**Extracted data entries:**

*** Begin section ***

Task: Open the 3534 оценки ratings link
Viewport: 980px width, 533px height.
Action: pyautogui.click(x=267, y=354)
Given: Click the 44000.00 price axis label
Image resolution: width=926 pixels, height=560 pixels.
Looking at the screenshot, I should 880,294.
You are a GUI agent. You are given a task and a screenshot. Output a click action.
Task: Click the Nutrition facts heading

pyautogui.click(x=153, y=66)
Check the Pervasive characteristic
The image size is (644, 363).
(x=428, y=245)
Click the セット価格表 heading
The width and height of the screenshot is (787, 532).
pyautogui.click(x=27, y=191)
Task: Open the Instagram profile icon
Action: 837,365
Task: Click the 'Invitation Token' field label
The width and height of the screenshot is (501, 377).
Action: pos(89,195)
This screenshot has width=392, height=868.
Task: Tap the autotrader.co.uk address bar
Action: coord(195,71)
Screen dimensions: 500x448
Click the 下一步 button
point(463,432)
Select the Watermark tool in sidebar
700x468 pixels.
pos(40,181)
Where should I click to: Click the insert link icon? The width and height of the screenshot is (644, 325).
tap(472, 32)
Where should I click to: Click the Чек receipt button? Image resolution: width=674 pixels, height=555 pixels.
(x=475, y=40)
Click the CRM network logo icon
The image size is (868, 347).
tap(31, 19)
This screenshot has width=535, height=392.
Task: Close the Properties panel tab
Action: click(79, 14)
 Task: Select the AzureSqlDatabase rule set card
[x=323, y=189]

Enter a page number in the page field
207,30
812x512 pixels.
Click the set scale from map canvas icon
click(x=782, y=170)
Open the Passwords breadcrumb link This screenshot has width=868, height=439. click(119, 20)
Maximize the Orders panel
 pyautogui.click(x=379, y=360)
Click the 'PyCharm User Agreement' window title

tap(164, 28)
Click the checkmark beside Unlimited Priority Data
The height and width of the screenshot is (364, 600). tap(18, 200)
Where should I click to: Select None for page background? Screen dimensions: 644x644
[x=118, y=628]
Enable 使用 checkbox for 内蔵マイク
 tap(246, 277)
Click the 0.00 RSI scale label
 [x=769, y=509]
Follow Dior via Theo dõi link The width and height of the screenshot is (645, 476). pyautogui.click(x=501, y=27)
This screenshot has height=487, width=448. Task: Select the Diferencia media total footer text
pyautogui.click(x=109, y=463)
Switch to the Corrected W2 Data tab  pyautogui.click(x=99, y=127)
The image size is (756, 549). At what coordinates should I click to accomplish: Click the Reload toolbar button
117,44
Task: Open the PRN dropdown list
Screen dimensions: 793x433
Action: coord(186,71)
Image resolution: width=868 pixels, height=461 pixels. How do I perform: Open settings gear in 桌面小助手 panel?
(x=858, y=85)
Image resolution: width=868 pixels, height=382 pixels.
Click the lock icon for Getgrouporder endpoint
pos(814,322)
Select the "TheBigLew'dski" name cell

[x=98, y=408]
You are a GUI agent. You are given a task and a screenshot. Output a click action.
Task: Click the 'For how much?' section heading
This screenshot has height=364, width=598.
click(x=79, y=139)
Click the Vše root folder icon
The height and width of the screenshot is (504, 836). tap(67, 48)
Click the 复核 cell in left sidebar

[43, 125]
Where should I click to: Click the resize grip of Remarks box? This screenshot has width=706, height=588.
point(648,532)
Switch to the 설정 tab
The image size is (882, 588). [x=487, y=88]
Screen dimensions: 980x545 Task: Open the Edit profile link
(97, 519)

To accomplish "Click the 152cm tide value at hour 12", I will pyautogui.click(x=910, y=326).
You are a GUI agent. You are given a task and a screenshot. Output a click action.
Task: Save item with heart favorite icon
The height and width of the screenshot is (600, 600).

*** End section ***

**PROBLEM TO SOLVE:**
Every single record must be transcribed exactly as it stands.

**SOLUTION BELOW:**
Task: Open the 3534 оценки ratings link
Viewport: 980px width, 533px height.
Action: pyautogui.click(x=267, y=354)
Given: Click the 44000.00 price axis label
Image resolution: width=926 pixels, height=560 pixels.
Looking at the screenshot, I should 880,294.
You are a GUI agent. You are given a task and a screenshot. Output a click action.
Task: Click the Nutrition facts heading

pyautogui.click(x=153, y=66)
Check the Pervasive characteristic
The image size is (644, 363).
(x=428, y=245)
Click the セット価格表 heading
The width and height of the screenshot is (787, 532).
pyautogui.click(x=27, y=191)
Task: Open the Instagram profile icon
Action: 837,365
Task: Click the 'Invitation Token' field label
The width and height of the screenshot is (501, 377).
Action: pos(89,195)
This screenshot has width=392, height=868.
Task: Tap the autotrader.co.uk address bar
Action: coord(195,71)
Screen dimensions: 500x448
Click the 下一步 button
point(463,432)
Select the Watermark tool in sidebar
700x468 pixels.
pos(40,181)
Where should I click to: Click the insert link icon? The width and height of the screenshot is (644, 325).
tap(472, 32)
Where should I click to: Click the Чек receipt button? Image resolution: width=674 pixels, height=555 pixels.
(x=475, y=40)
Click the CRM network logo icon
The image size is (868, 347).
tap(31, 19)
This screenshot has width=535, height=392.
Task: Close the Properties panel tab
Action: click(79, 14)
 Task: Select the AzureSqlDatabase rule set card
[x=323, y=189]

Enter a page number in the page field
207,30
812x512 pixels.
Click the set scale from map canvas icon
click(x=782, y=170)
Open the Passwords breadcrumb link This screenshot has width=868, height=439. click(119, 20)
Maximize the Orders panel
 pyautogui.click(x=379, y=360)
Click the 'PyCharm User Agreement' window title

tap(164, 28)
Click the checkmark beside Unlimited Priority Data
The height and width of the screenshot is (364, 600). tap(18, 200)
Where should I click to: Select None for page background? Screen dimensions: 644x644
[x=118, y=628]
Enable 使用 checkbox for 内蔵マイク
 tap(246, 277)
Click the 0.00 RSI scale label
 [x=769, y=509]
Follow Dior via Theo dõi link The width and height of the screenshot is (645, 476). pyautogui.click(x=501, y=27)
This screenshot has height=487, width=448. Task: Select the Diferencia media total footer text
pyautogui.click(x=109, y=463)
Switch to the Corrected W2 Data tab  pyautogui.click(x=99, y=127)
The image size is (756, 549). At what coordinates should I click to accomplish: Click the Reload toolbar button
117,44
Task: Open the PRN dropdown list
Screen dimensions: 793x433
Action: coord(186,71)
Image resolution: width=868 pixels, height=461 pixels. How do I perform: Open settings gear in 桌面小助手 panel?
(x=858, y=85)
Image resolution: width=868 pixels, height=382 pixels.
Click the lock icon for Getgrouporder endpoint
pos(814,322)
Select the "TheBigLew'dski" name cell

[x=98, y=408]
You are a GUI agent. You are given a task and a screenshot. Output a click action.
Task: Click the 'For how much?' section heading
This screenshot has height=364, width=598.
click(x=79, y=139)
Click the Vše root folder icon
The height and width of the screenshot is (504, 836). tap(67, 48)
Click the 复核 cell in left sidebar

[43, 125]
Where should I click to: Click the resize grip of Remarks box? This screenshot has width=706, height=588.
point(648,532)
Switch to the 설정 tab
The image size is (882, 588). [x=487, y=88]
Screen dimensions: 980x545 Task: Open the Edit profile link
(97, 519)

To accomplish "Click the 152cm tide value at hour 12", I will pyautogui.click(x=910, y=326).
You are a GUI agent. You are given a task and a screenshot. Output a click action.
Task: Save item with heart favorite icon
The height and width of the screenshot is (600, 600).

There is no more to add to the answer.